SEATTLE -- Starbucks agreed to give up its right to be the exclusive purveyor of "super premium" coffee to Keurig Green Mountain, as the maker of the Keurig K-cup brewing system devises new strategies to fend off a recent surge in competitors in the burgeoning market for single-serve coffee pods.
Keurig saw important intellectual property licenses protecting the K-cup expire in 2012. Since then, rival coffee producers have been manufacturing pods compatible with the best-selling brewing system without paying license fees to Keurig.
Starbucks has been an important partner for Keurig, launching licensed K-cups in late 2011, and last year signed a five-year agreement that allowed Starbucks to add more brands to its K-cup line-up. Through the end of last year, Starbucks had shipped more than 2 billion K-cup pods.
The companies announced Friday that the deal was amended to end Starbucks' exclusivity at the top of the line of K-cup's products, in exchange for "improved business terms" and the opportunity to market a wider variety of pods.
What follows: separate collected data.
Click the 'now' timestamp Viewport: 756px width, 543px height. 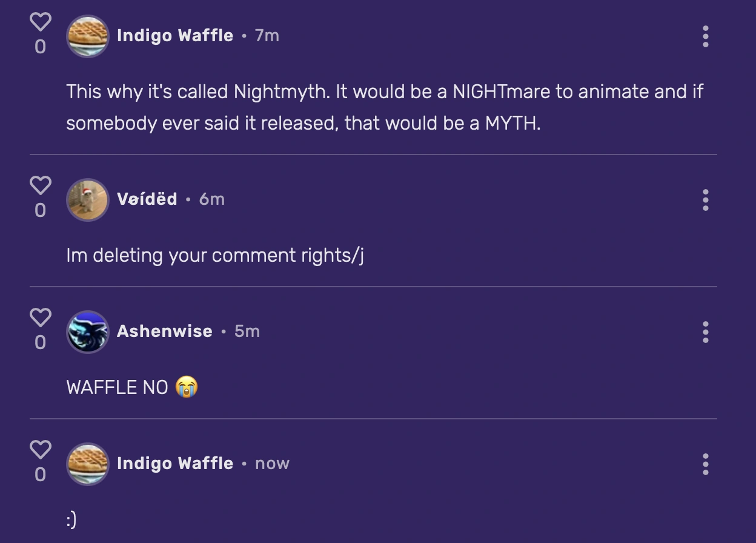click(x=272, y=464)
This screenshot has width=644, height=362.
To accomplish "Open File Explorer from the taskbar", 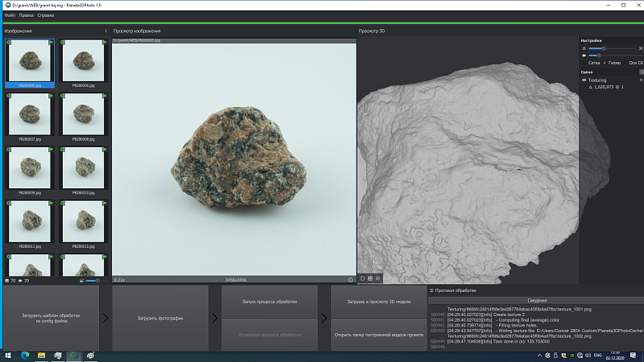I will (x=42, y=356).
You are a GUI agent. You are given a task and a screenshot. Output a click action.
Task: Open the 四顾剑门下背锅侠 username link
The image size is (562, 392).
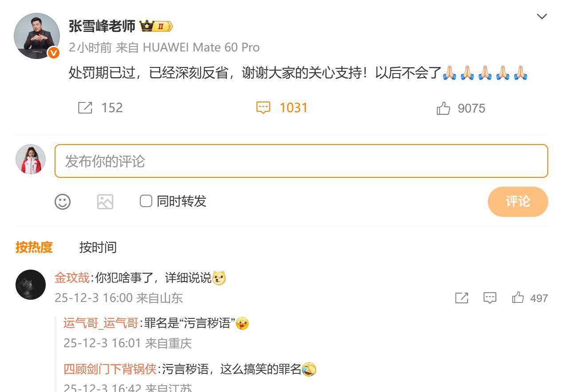[110, 369]
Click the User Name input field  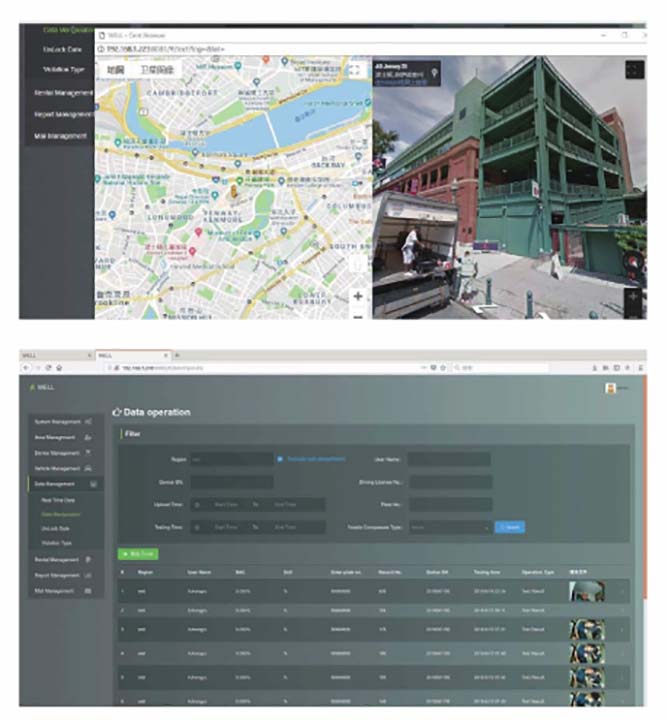pos(448,459)
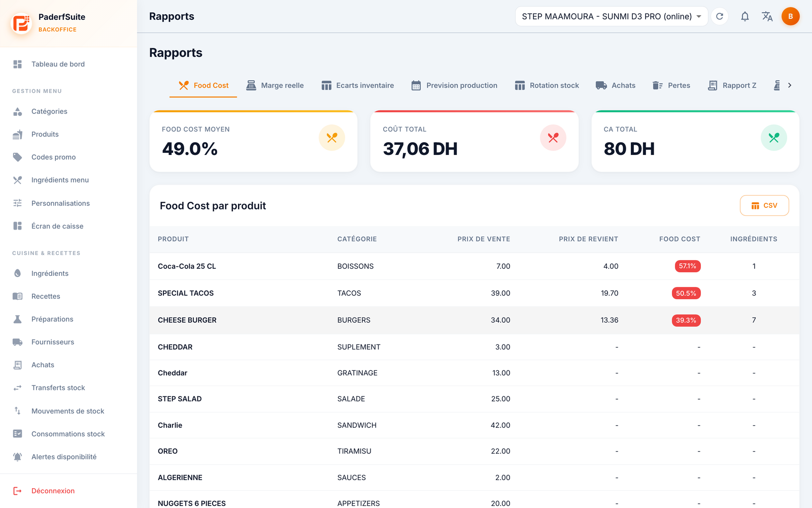This screenshot has width=812, height=508.
Task: Click the Préparations flask icon in sidebar
Action: pos(17,319)
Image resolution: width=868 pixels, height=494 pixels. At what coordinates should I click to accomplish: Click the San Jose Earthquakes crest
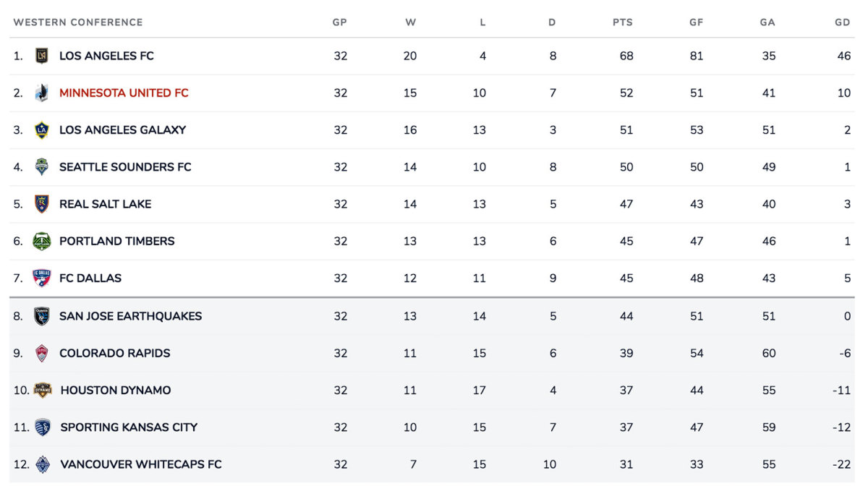click(42, 316)
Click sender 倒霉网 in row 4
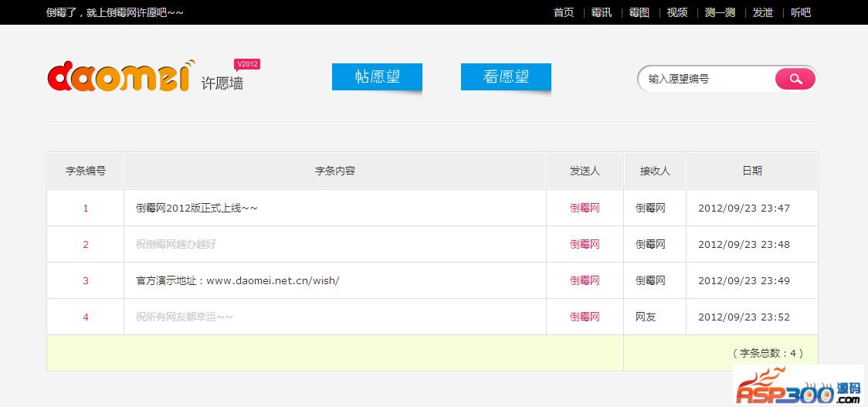This screenshot has width=868, height=407. 585,317
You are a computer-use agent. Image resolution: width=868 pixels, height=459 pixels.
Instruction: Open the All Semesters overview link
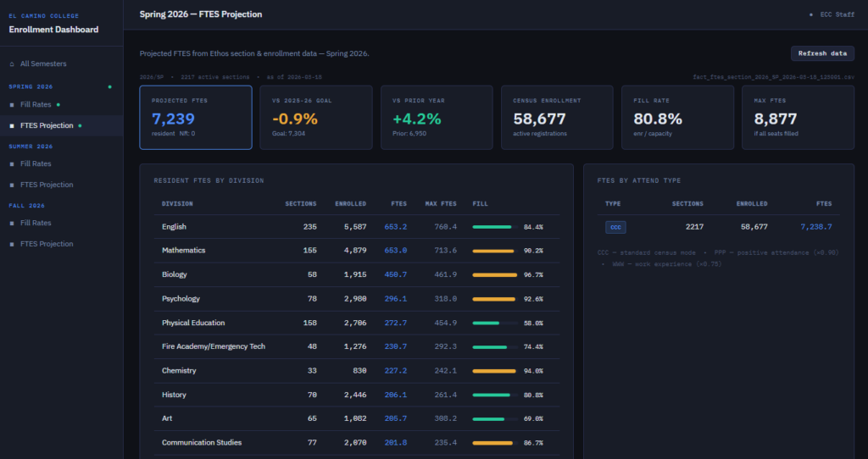43,64
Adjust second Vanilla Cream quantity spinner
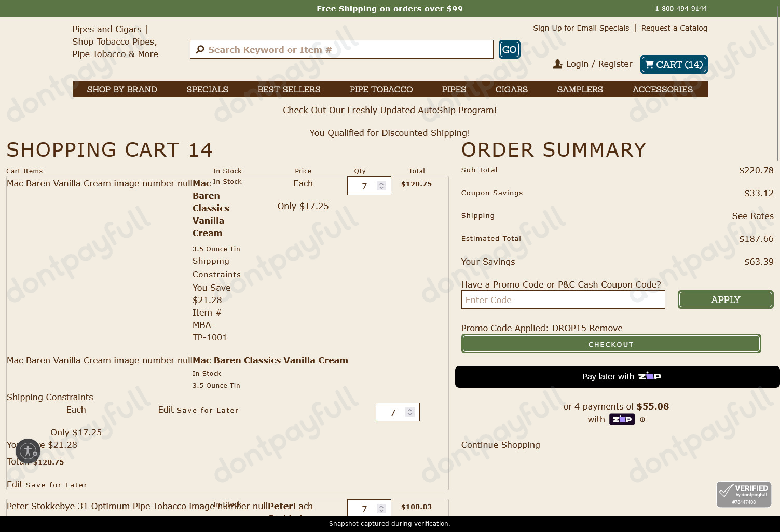 coord(410,412)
Also on Friday, Keurig announced it struck a new deal with Starbucks rival Peet's Coffee & Tea, which broke into the single-cup pod market seven months ago. Financial terms were not disclosed, but Keurig will distribute licensed K-cup packs for coffee and tea.
Sales of coffee made in single-serve brewing systems barely existed five years ago but now account for more than a quarter of every dollar Americans spend on coffee to drink at home. The category, led by Keurig, is growing quickly, even as others challenge its dominance.
Keurig executives have said that unlicensed K-cups have taken 14 percent of the market. To counter the growth of these often-cheaper rivals, Keurig is launching a new version of its brewing system and also seeking to lure unlicensed K-cup makers into becoming licensed partners.